By Michael J. Gelfand, Esq. / Published September 2018
What happens if an owner or a “guest” becomes boisterous and disruptive at an association meeting? If the police are called, can the disrupter be charged with the crime of disorderly conduct? It may depend on whether the disruption involved “fighting words.”
In a lesson for Florida community associations on the limits of law enforcement authority, a Florida appellate court recently reversed a criminal conviction for disorderly conduct because the defendant did not pose an imminent danger to others. Presenting facts that an association director or manager may find strange, but analogous to what seemingly occurs at association meetings, is Fleury v. State of Florida, 43 Fla. L. Weekly D 979 (Fla. 4th DCA, May 2, 2018).
Not that community association meetings necessarily are reduced to the reptile levels, but the appellate court’s decision indicated that the defendant went to a pet store to purchase a lizard. After being told that the store would not sell him the lizard because the manager did not think the defendant could take care of the lizard, the defendant refused to leave. The police were called. The defendant became boisterous, cursing at the deputies. After the defendant was arrested, a jury found the defendant guilty of disorderly conduct.
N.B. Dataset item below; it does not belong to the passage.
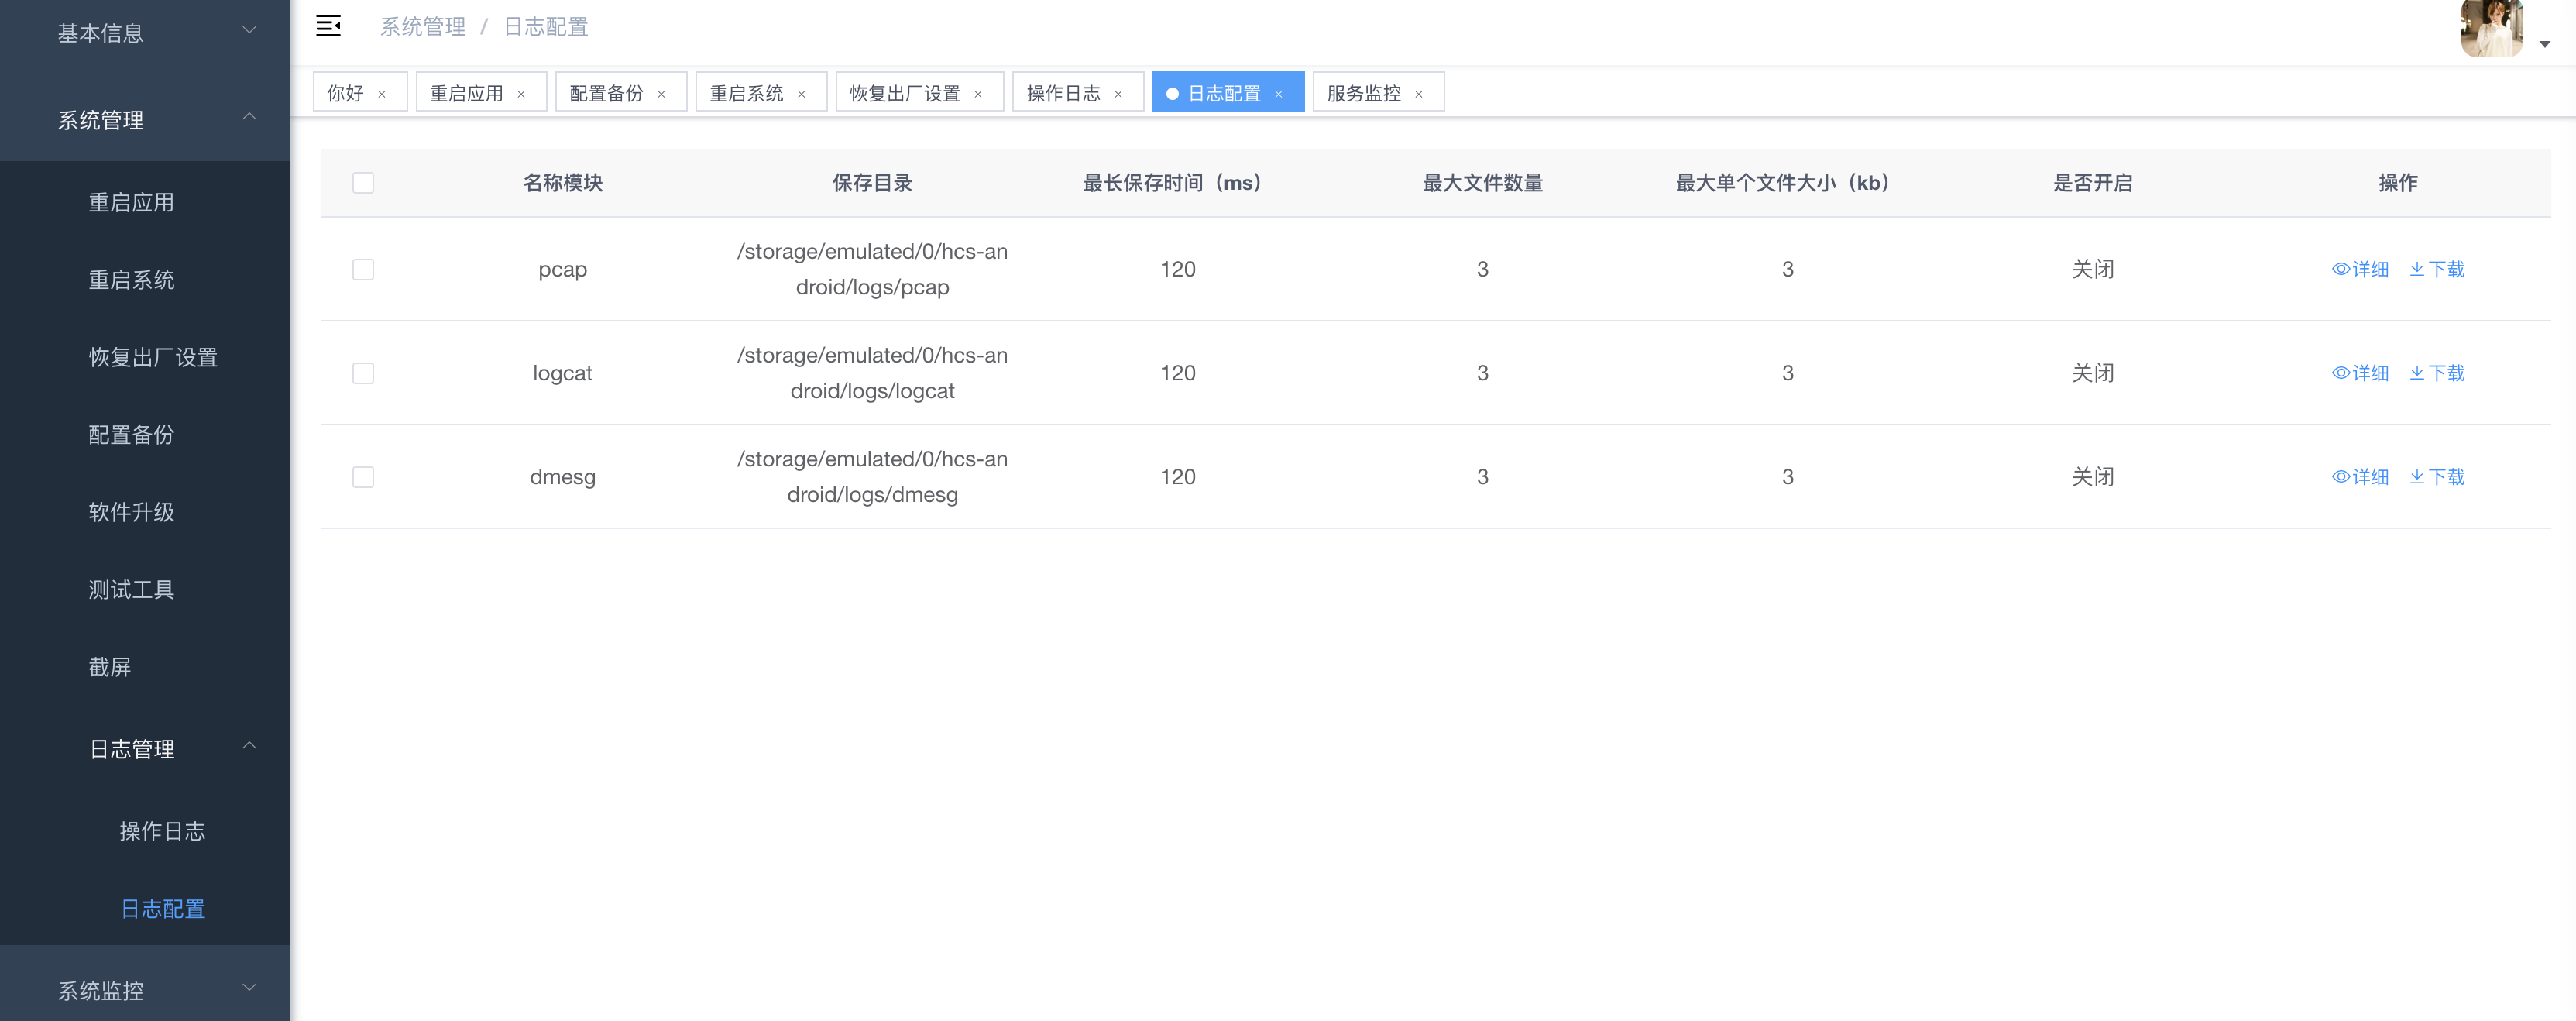Screen dimensions: 2576x1021
Task: Check the select-all header checkbox
Action: [363, 183]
The Florida appellate court found that the evidence, instead of showing that the defendant posed an imminent danger to others, showed that the defendant did not threaten any violence or participate in any violent act until after he was arrested for disorderly conduct. The crime of disorderly conduct is set forth in Section 877.03, Fla. Stat. (2016):
Whoever commits such acts as are of a nature to corrupt the public morals, or outrage
the sense of public decency, or affect the peace and quiet of persons who may witness them,
or engages in brawling or fighting, or engages in such conduct as to constitute a breach of
the peace or disorderly conduct, shall be guilty of a misdemeanor of the second degree.
The court explained that “fighting words” were required to constitute a violation of the disorderly conduct statute. Mere boisterous behavior is not enough. Even if the behavior is disruptive to a business, that is not sufficient grounds for a disorderly conduct conviction.
So how far can a disputer go in a meeting? The answer appears to be that “fighting words” are necessary before a person can be criminally charged with disorderly conduct. In other words, the person must pose an imminent danger to others or the words must incite others to breach the peace. Just disrupting a business or a meeting would not be enough for a disorderly conduct conviction.
Do not forget that there are frequently other options to ensure decorum. Does your association have restrictions on conduct at meetings? If the disruptive person is not an owner, does that person have a right to attend the meeting, or is the “guest” actually a trespasser? How has the association treated similar situations? There are parliamentary tools that can assist. Check with your association attorney as to what you can do now to avoid problems in the future.
What happens if an association employee commits an assault? Can the association be held liable? It may depend on whether the conduct was within the “scope” of the worker’s employment. Thus, the question is, when can an employer be liable for an employee’s conduct?
A Florida appellate court recently addressed the issue of “vicarious liability” in a situation that could apply to a Florida community association. In an action against a company to hold it liable for an intentional assault and battery by its employee, the court ruled that the trial
court erred in granting summary judgment for the defendant where the defendant did not offer any evidence that the employee’s conduct was outside the scope of his employment.
In Fields v. The Devereux Foundation, 43 Fla. L. Weekly D 1019 (Fla. 2nd DCA, May 4, 2018), the facts indicate that Fields was the paternal grandmother of a minor who lived with his father and grandmother. Devereux Foundation was hired to facilitate visitations with the minor’s mother. An employee of Devereux, hired as the case manager, visited Fields’ home and informed Fields that he was to take the minor for a visitation with his mother. When Fields refused to hand over the minor, the employee became aggressive and allegedly cocked his fist as if to strike Fields, causing her to fall backward into the door frame. Fields sued Devereux for assault and battery, asserting the company was vicariously liable for the employee’s conduct. The trial court granted summary judgment for Devereux.
The Florida appellate court reversed the final summary judgment for the employer. The court explained that a Florida employer is vicariously liable for an employee’s tortious conduct when the conduct occurs within the scope of the employment. Here, Fields alleged that the employee assaulted and battered her while he was trying to take the minor to visit his mother, a task that the employee was hired by Devereux to perform. The appellate court determined that summary judgment was inappropriate because Devereux did not offer any evidence to show that the employee’s conduct did not occur in the scope of his employment.
This case is important because it shows how an employer, i.e. an association, can be held liable for intentional torts committed by an employee if the conduct is committed within the scope of the employment. This adds another reason why it is important to confirm that you have adequate pre-employment screening, post-hiring education, and liability insurance.
Michael J. Gelfand, Esq.
Senior Partner of Gelfand & Arpe, P.A.